[start Document segment]

47th Moscow International Film Festival
- Location: Moscow
- Founded: 1959
- Awards: Golden Saint George
- Festival date: 17–24 April 2025
- Website: http://www.moscowfilmfestival.ru
- 48th 46th [ru]

= 47th Moscow International Film Festival =

Film festival

The 47th Moscow International Film Festival was held from 17 to 24 April 2025.

Russian film director Nikita Mikhalkov was the president of the festival.
Spanish film director Lluís Miñarro was head of the main jury.
His Name Was Not Listed was the opening film and What We Wanted to Be was the closing film. On April 17, 2025, the opening ceremony took place at the Rossiya Theatre, hosted by actor Aleksei Guskov. On April 24, the closing ceremony also took place at the Rossiya Theatre. The Golden Saint George for Best Film was awarded to the Indian film The Elysian Field directed by Pradip Kurbah.

==Jury==
- Main Competition
- Lluís Miñarro, film producer & writer (Spain) – President of the Jury
- Bushra, film actress (Egypt & UK)
- Cornel Gheorghiță, film director & screenwriter (Romania)
- Aleksey German Jr., film director & screenwriter (Russia)
- John Robinson, film actor (USA)
- Maryana Spivak, film actress (Russia)

- Documentary Competition
- Peter Kuznick, professor, writer and public activist (USA) – President of the Jury
- Bruno Jorge, film director, cinematographer and editor (Brazil)
- Irina Uralskaya, film cinematographer and director (Russia)

- Short film competition
- Erkan Kolçak Köstendil, film actor, director and writer (Turkey) - President of the Jury
- Fabio Massa, film actor (Italy)
- Yulia Khlynina, film actress (Russia)

- Russian Premiere competition
- Vladimir Grammatikov, film actor, director and writer (Russia) - President of the Jury
- Anna Matison, film director, writer and playwright (Russia)
- Sergey Titinkov, film producer, media manager, chief film producer of Channel One (Russia)

- NETPAC Jury
- Premendra Mazumder, film critic, author and festival organizer (India) - President of the Jury
- Andronika Martonova, film scholar, critic and professor (Bulgaria)
- Sardana Savvina, film producer, researcher, Master of Arts (Russia)

[end Document segment]
[start Provided data]

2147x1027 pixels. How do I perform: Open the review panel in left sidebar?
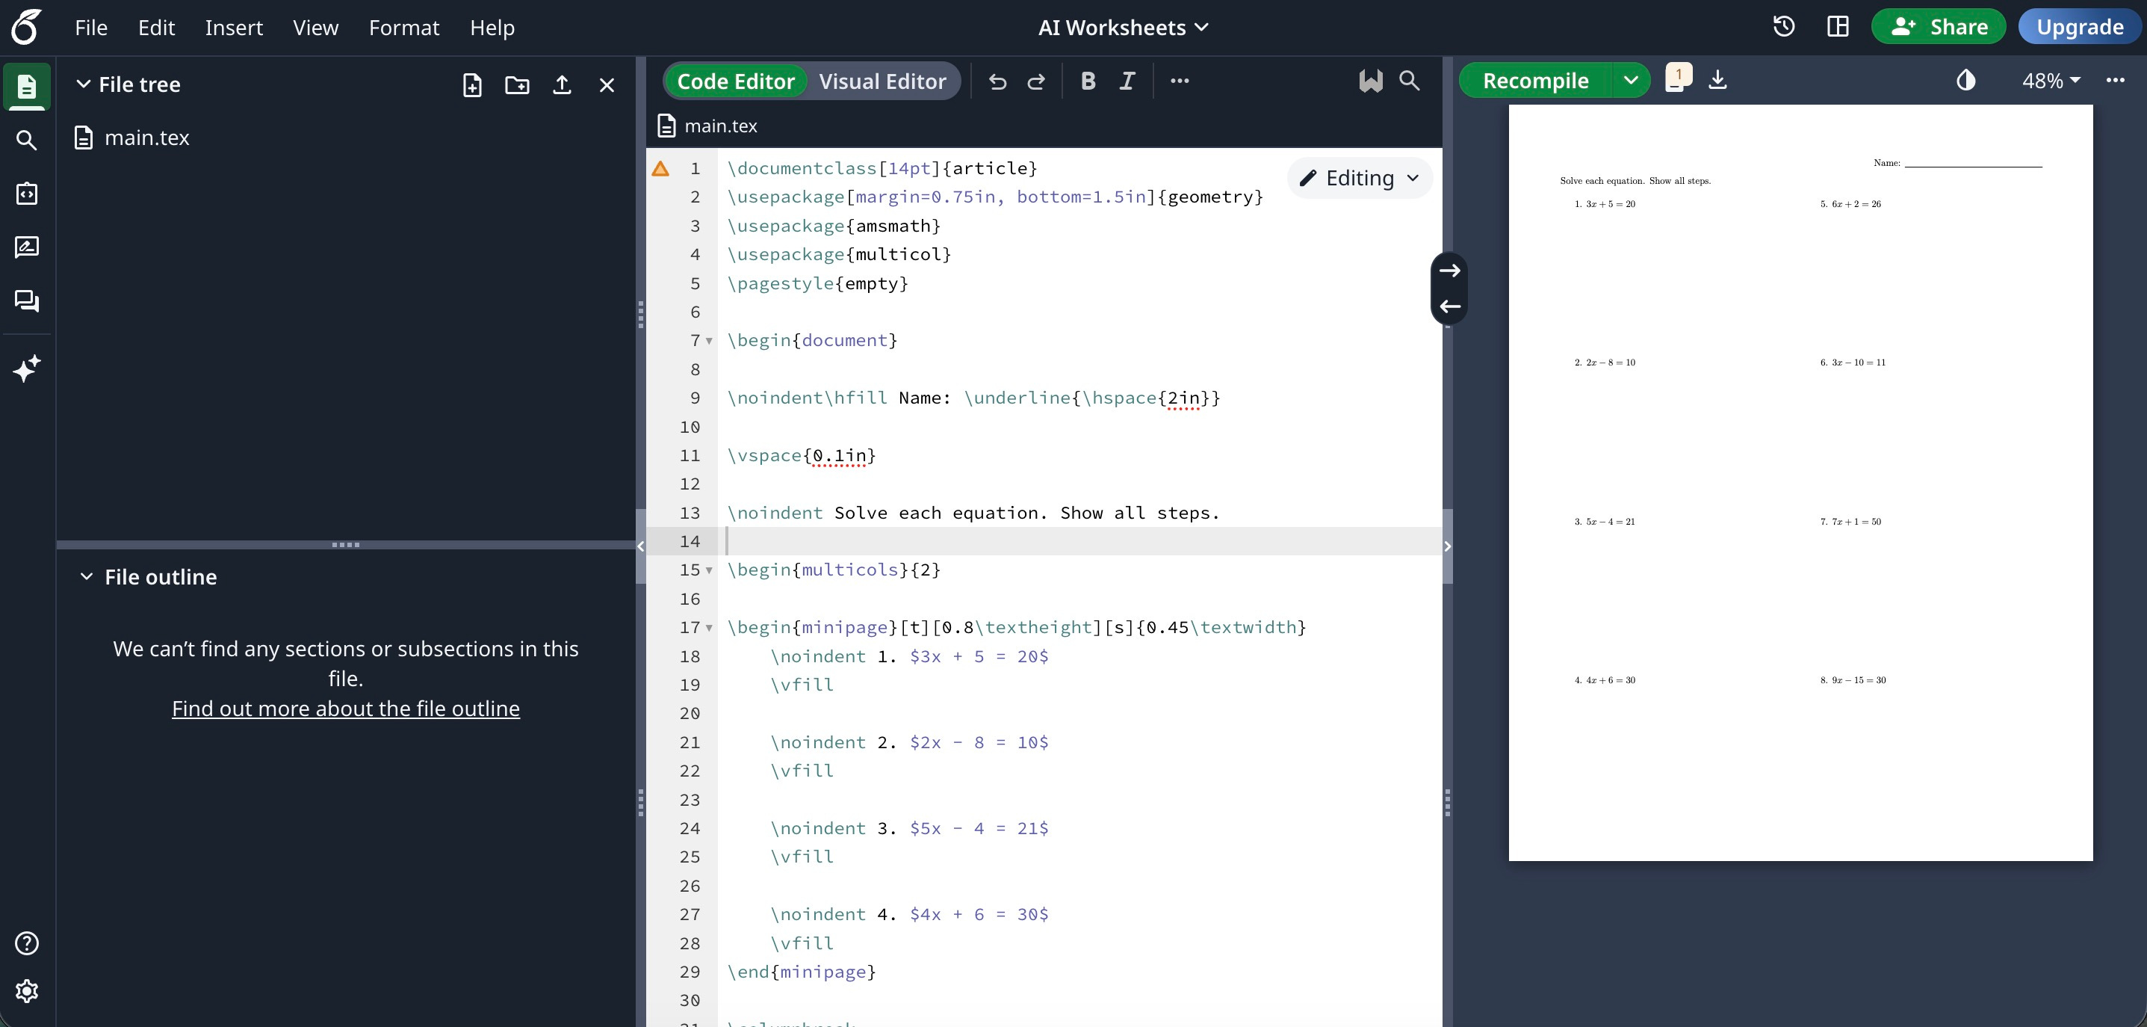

[end Provided data]
[start Provided data]

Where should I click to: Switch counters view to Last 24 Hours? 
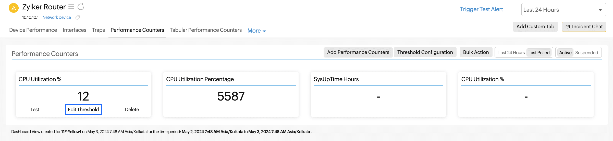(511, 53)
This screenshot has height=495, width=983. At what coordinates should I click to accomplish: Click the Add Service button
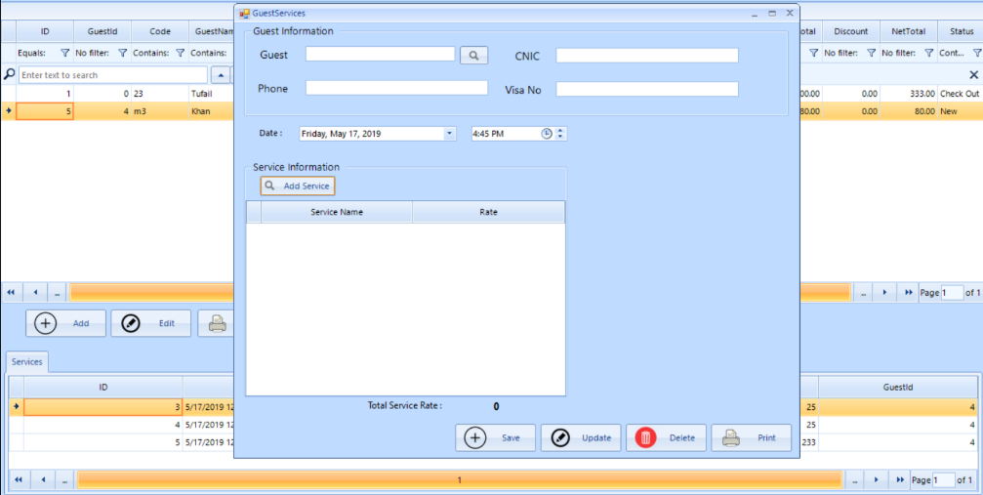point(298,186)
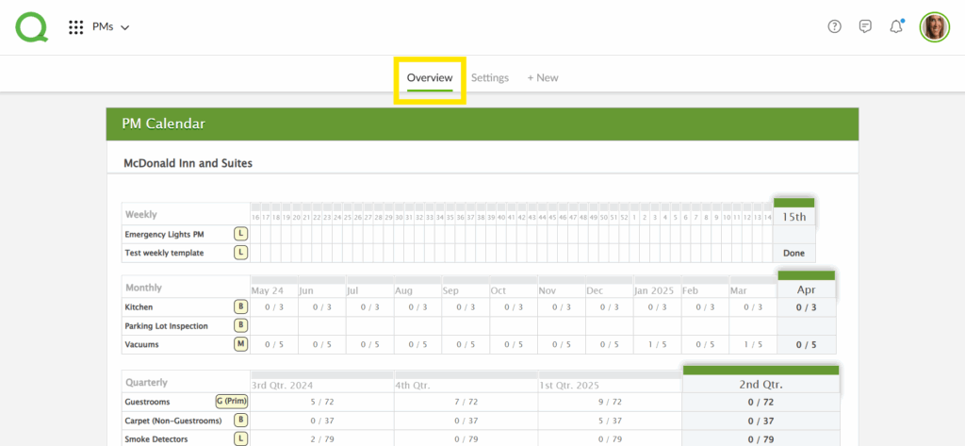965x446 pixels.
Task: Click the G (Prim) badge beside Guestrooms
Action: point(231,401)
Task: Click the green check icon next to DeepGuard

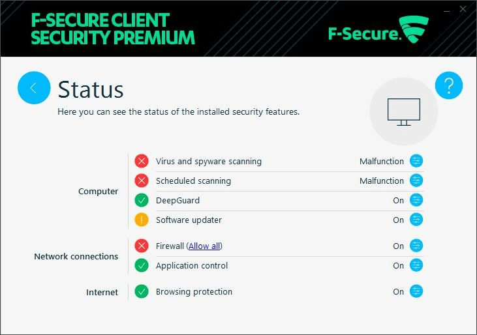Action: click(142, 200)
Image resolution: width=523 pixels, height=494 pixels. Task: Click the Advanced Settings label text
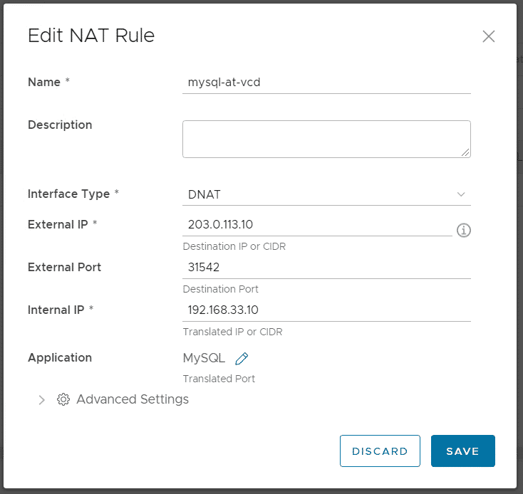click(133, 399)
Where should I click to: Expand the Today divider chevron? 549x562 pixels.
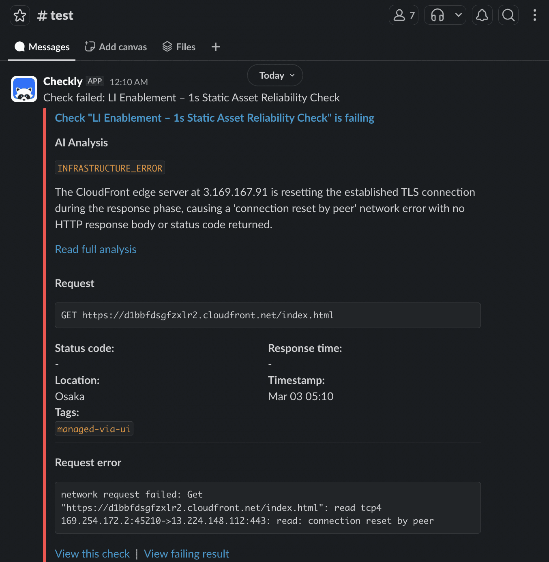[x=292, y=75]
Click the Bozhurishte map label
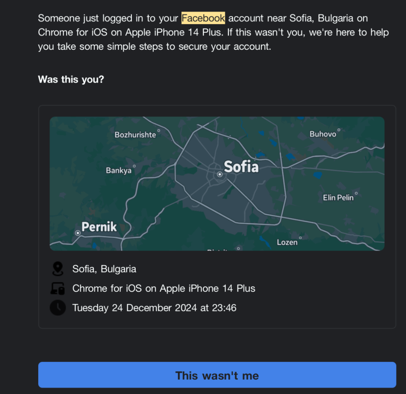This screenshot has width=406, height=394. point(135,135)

[end Provided data]

Reproduce the portion of the film festival text from "- Russian Premiere" up to and including "Channel One (Russia)", with no changes to wording or punctuation.

### Answer in full
- Russian Premiere competition
- Vladimir Grammatikov, film actor, director and writer (Russia) - President of the Jury
- Anna Matison, film director, writer and playwright (Russia)
- Sergey Titinkov, film producer, media manager, chief film producer of Channel One (Russia)